Thus, there is a need for improved systems for storing and retrieving energy.

BRIEF DESCRIPTION OF THE DRAWINGS

The invention is illustrated by way of example and not limitation in the figures of the accompanying drawings in which:

FIG. 1 illustrates a system according to various embodiments of the invention.

DETAILED DESCRIPTION

Embodiments of the present invention improve systems for storing and retrieving energy. In one embodiment, the invention includes a system to store energy of an offshore wind farm. The system comprises a source, a vessel, and a piping system. The source generates compressed gas above a surface of a sea (“sea” hereinafter refers to a water source such as a lake, sea, reservoir, ocean, etc.).

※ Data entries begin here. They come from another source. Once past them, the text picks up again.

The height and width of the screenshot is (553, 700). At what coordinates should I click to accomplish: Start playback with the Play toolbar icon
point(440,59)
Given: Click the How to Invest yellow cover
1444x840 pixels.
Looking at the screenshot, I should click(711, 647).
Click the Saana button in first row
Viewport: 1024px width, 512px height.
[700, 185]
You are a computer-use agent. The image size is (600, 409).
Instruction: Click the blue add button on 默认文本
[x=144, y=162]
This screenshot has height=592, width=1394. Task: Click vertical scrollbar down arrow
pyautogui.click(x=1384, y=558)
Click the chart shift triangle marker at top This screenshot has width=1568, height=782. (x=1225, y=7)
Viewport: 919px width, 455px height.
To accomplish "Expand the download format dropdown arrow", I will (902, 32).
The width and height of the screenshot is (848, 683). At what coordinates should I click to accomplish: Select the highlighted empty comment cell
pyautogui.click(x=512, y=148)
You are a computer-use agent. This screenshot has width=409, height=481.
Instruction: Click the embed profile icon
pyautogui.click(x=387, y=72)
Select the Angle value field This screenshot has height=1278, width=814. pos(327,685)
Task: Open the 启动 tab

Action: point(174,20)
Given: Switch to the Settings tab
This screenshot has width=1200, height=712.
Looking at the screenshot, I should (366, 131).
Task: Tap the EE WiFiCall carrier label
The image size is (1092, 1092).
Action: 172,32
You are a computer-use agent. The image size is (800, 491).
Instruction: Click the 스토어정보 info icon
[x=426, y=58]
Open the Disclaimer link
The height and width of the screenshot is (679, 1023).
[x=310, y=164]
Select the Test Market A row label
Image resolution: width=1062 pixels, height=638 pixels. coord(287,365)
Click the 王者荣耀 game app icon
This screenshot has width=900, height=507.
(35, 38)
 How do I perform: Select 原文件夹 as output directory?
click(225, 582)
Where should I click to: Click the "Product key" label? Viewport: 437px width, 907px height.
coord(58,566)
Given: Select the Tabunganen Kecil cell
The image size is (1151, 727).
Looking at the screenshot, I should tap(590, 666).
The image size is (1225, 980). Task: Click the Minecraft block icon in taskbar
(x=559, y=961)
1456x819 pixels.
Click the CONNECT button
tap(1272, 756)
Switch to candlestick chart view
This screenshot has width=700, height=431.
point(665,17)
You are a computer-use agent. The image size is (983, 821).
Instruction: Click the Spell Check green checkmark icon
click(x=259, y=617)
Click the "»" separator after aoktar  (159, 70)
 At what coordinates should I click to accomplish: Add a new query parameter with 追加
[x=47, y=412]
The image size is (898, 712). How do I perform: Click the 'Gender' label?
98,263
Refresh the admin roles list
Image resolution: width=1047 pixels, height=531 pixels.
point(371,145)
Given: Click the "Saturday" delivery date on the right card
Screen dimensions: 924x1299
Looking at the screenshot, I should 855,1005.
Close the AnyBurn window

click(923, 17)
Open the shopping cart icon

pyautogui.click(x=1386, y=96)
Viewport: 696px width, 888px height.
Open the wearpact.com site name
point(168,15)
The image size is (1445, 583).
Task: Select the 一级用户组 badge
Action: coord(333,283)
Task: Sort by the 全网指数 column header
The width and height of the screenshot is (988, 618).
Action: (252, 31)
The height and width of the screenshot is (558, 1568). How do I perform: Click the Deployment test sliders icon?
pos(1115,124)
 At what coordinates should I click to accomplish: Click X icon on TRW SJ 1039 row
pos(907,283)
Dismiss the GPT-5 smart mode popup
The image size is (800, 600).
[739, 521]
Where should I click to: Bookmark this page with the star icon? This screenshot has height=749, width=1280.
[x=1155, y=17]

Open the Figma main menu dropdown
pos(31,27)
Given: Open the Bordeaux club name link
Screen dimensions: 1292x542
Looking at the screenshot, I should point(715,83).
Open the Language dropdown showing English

The source couples to a generation support tower of the offshore wind farm. The vessel locally stores the compressed gas and has an axis substantially parallel to sea level below the surface of the sea (e.g. in one embodiment of the invention an elongated oval shaped vessel is mounted parallel to the sea level at some depth below the sea level). The piping system couples to the source and the vessel to selectively transfer the compressed gas from the source to the vessel for storage. The vessel is rigid (or may be semi-rigid) and includes at least one port allowing hydrostatic pressure from the sea water to act directly on the compressed gas inside the vessel. The compressed gas may be selectively discharged from the vessel at a substantially constant discharge pressure as the volume of the compressed gas in the vessel decreases. In this embodiment, the gas may have a constant pressure as the decreasing volume of gas is replaced by water.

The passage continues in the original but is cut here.